- Exercise objective: Your answer is the lines from the one that has "Open the Участники participants list" through the last line of the records below, retyped exactly and alone.
━━ Records for processing
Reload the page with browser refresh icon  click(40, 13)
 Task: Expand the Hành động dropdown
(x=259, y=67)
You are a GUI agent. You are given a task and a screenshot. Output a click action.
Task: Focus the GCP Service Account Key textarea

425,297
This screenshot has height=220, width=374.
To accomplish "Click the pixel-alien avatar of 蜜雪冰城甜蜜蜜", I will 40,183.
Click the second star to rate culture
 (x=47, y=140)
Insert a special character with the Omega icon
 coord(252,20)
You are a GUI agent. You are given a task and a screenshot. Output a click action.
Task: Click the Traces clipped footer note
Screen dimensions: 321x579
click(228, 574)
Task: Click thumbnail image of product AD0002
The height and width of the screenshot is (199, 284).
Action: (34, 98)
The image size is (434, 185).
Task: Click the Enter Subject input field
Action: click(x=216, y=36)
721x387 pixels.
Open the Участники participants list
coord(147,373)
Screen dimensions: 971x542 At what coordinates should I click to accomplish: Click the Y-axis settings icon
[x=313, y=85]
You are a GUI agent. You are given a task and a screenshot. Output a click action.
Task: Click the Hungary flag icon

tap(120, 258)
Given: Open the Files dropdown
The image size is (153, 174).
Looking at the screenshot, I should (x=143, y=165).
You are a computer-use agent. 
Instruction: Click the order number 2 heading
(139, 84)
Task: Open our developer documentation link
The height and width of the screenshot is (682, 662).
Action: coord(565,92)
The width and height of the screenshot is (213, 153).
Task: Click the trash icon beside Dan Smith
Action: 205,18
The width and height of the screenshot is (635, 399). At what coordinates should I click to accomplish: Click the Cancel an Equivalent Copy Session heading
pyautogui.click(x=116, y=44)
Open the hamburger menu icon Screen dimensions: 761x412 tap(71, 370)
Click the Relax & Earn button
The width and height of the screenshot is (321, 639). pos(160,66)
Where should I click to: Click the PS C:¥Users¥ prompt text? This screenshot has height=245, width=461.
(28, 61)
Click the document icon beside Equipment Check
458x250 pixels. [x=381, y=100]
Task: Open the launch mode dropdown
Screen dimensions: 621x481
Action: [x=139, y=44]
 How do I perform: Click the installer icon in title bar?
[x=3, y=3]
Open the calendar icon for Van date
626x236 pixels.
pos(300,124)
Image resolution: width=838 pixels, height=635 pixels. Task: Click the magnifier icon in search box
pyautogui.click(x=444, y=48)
━━━━
- Answer space:
Open the Участники participants list
coord(147,373)
Screen dimensions: 971x542 At what coordinates should I click to accomplish: Click the Y-axis settings icon
[x=313, y=85]
You are a GUI agent. You are given a task and a screenshot. Output a click action.
Task: Click the Hungary flag icon

tap(120, 258)
Given: Open the Files dropdown
The image size is (153, 174).
Looking at the screenshot, I should (x=143, y=165).
You are a computer-use agent. 
Instruction: Click the order number 2 heading
(139, 84)
Task: Open our developer documentation link
The height and width of the screenshot is (682, 662).
Action: coord(565,92)
The width and height of the screenshot is (213, 153).
Task: Click the trash icon beside Dan Smith
Action: 205,18
The width and height of the screenshot is (635, 399). At what coordinates should I click to accomplish: Click the Cancel an Equivalent Copy Session heading
pyautogui.click(x=116, y=44)
Open the hamburger menu icon Screen dimensions: 761x412 tap(71, 370)
Click the Relax & Earn button
The width and height of the screenshot is (321, 639). pos(160,66)
Where should I click to: Click the PS C:¥Users¥ prompt text? This screenshot has height=245, width=461.
(28, 61)
Click the document icon beside Equipment Check
458x250 pixels. [x=381, y=100]
Task: Open the launch mode dropdown
Screen dimensions: 621x481
Action: [x=139, y=44]
 How do I perform: Click the installer icon in title bar?
[x=3, y=3]
Open the calendar icon for Van date
626x236 pixels.
pos(300,124)
Image resolution: width=838 pixels, height=635 pixels. Task: Click the magnifier icon in search box
pyautogui.click(x=444, y=48)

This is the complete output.